Excerpted data
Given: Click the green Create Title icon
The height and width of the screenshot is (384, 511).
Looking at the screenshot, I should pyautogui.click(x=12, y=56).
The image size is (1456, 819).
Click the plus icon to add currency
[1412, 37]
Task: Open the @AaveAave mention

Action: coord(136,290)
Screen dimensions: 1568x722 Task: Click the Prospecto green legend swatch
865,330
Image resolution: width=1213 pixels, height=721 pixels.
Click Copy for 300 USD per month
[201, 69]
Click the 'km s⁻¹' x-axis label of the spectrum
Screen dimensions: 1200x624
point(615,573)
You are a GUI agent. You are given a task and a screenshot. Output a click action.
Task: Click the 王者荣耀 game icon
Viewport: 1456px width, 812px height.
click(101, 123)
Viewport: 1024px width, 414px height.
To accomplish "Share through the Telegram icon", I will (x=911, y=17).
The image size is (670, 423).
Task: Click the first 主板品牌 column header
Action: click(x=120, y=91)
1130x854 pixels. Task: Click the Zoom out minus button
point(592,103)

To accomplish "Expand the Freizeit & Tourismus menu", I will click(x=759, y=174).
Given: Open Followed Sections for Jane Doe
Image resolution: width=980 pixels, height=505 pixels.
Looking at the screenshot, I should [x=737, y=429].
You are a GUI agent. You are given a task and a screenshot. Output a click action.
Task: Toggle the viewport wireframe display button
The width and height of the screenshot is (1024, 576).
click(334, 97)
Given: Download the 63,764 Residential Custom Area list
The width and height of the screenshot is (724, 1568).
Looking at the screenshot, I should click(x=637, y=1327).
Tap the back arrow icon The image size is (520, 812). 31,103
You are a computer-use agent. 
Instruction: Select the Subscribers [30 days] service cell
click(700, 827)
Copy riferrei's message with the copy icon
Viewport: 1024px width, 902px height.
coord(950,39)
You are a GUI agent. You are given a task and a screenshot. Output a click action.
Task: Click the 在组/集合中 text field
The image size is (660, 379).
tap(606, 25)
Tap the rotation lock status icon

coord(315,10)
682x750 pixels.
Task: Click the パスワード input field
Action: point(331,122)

Brief
Return the listing exactly as it was given to you, with every line intact.

Response to the exercise
Given: Click the green Create Title icon
The height and width of the screenshot is (384, 511).
Looking at the screenshot, I should pyautogui.click(x=12, y=56).
The image size is (1456, 819).
Click the plus icon to add currency
[1412, 37]
Task: Open the @AaveAave mention

Action: coord(136,290)
Screen dimensions: 1568x722 Task: Click the Prospecto green legend swatch
865,330
Image resolution: width=1213 pixels, height=721 pixels.
Click Copy for 300 USD per month
[201, 69]
Click the 'km s⁻¹' x-axis label of the spectrum
Screen dimensions: 1200x624
point(615,573)
You are a GUI agent. You are given a task and a screenshot. Output a click action.
Task: Click the 王者荣耀 game icon
Viewport: 1456px width, 812px height.
click(101, 123)
Viewport: 1024px width, 414px height.
To accomplish "Share through the Telegram icon", I will (x=911, y=17).
The image size is (670, 423).
Task: Click the first 主板品牌 column header
Action: click(x=120, y=91)
1130x854 pixels. Task: Click the Zoom out minus button
point(592,103)

To accomplish "Expand the Freizeit & Tourismus menu", I will click(x=759, y=174).
Given: Open Followed Sections for Jane Doe
Image resolution: width=980 pixels, height=505 pixels.
Looking at the screenshot, I should [x=737, y=429].
You are a GUI agent. You are given a task and a screenshot. Output a click action.
Task: Toggle the viewport wireframe display button
The width and height of the screenshot is (1024, 576).
click(334, 97)
Given: Download the 63,764 Residential Custom Area list
The width and height of the screenshot is (724, 1568).
Looking at the screenshot, I should click(x=637, y=1327).
Tap the back arrow icon The image size is (520, 812). 31,103
You are a computer-use agent. 
Instruction: Select the Subscribers [30 days] service cell
click(700, 827)
Copy riferrei's message with the copy icon
Viewport: 1024px width, 902px height.
coord(950,39)
You are a GUI agent. You are given a task and a screenshot. Output a click action.
Task: Click the 在组/集合中 text field
The image size is (660, 379).
tap(606, 25)
Tap the rotation lock status icon

coord(315,10)
682x750 pixels.
Task: Click the パスワード input field
Action: point(331,122)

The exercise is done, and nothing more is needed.